EXERCISE BRIEF: Write out, word for word, the stretch of the passage on cults from "But cults, man." through "2026? Sure, Jan.".

PASSAGE FOR REVIEW:
****

But cults, man. Cults are not a part of my day-to-day life, and I cannot watch and listen to enough stuff about them. Here’s why I think I find them so intriguing: 


My religious upbringing

I was brought up as an evangelical Christian. Not culty. A lot of pot luck dinners, though. (As I have said before, I mostly still consider myself an evangelical Christian, but the term “evangelical” has come to mean such gross political conservatism I scarcely use it anymore.) My politics aside, I learned growing up of all the warnings about false prophets in the Bible, which I guess has always kind of had me on high alert and given me a healthy degree of skepticism for people who claim God told them something very explicit and very weird. Oh, God told you the true believers are all gonna’ ride a comet to a new planet full of virgins on Sept. 27, 2026? Sure, Jan.   


My Dad

To be clear, my dad is not and has never been a cult leader. He did serve on his town’s board of parks and recreation for 10+ years, though. He helped shepherd in a new dog park, not underage wives for a “prophet’s” nephew. He also was the teacher of our high school Sunday school class at church. He taught several lessons on different cults and how to identify and avoid them. He had several books about them at home that I frequently perused. I remember wondering how people could literally drink the Kool-aid of these belief systems? How did a book that was clearly science fiction spawn a whole celebrity-filled religion? Why do women almost always get the short end of the stick in these deals?


Polygamy

Speaking of oppressing women, let’s go with the obviously most fascinating feature of some of these cults: polygamy. I think any married mom can admit there are times a sister wife sounds appealing. Like who doesn’t want a little help pulling out all of the underwear the kids leave in their pants at laundry time or reading all the emails from school? And maybe someone to clap back with you when the husband is being a tool. But like a celibate sister wife because otherwise, just no. I can’t with the “whose bedroom is he going to tonight?” BS.

****

DATASET EXCERPTS:

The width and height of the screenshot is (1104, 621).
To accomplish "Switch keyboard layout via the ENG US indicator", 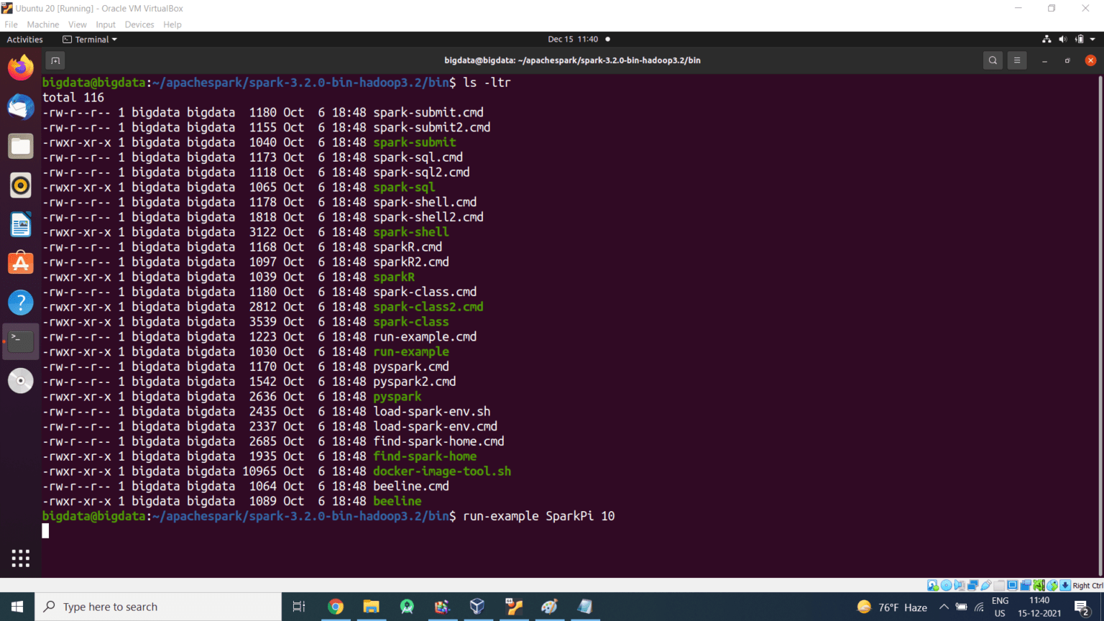I will [x=999, y=606].
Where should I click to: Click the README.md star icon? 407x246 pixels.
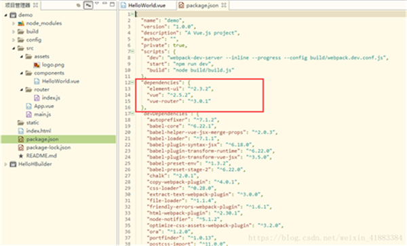pyautogui.click(x=21, y=156)
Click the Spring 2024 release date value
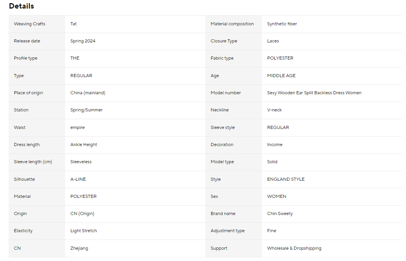The image size is (406, 261). pyautogui.click(x=83, y=41)
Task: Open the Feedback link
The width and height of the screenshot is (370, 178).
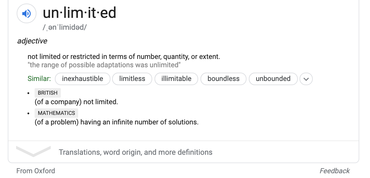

****

OUTPUT FOR THIS EXERCISE:
But cults, man. Cults are not a part of my day-to-day life, and I cannot watch and listen to enough stuff about them. Here’s why I think I find them so intriguing: 


My religious upbringing

I was brought up as an evangelical Christian. Not culty. A lot of pot luck dinners, though. (As I have said before, I mostly still consider myself an evangelical Christian, but the term “evangelical” has come to mean such gross political conservatism I scarcely use it anymore.) My politics aside, I learned growing up of all the warnings about false prophets in the Bible, which I guess has always kind of had me on high alert and given me a healthy degree of skepticism for people who claim God told them something very explicit and very weird. Oh, God told you the true believers are all gonna’ ride a comet to a new planet full of virgins on Sept. 27, 2026? Sure, Jan.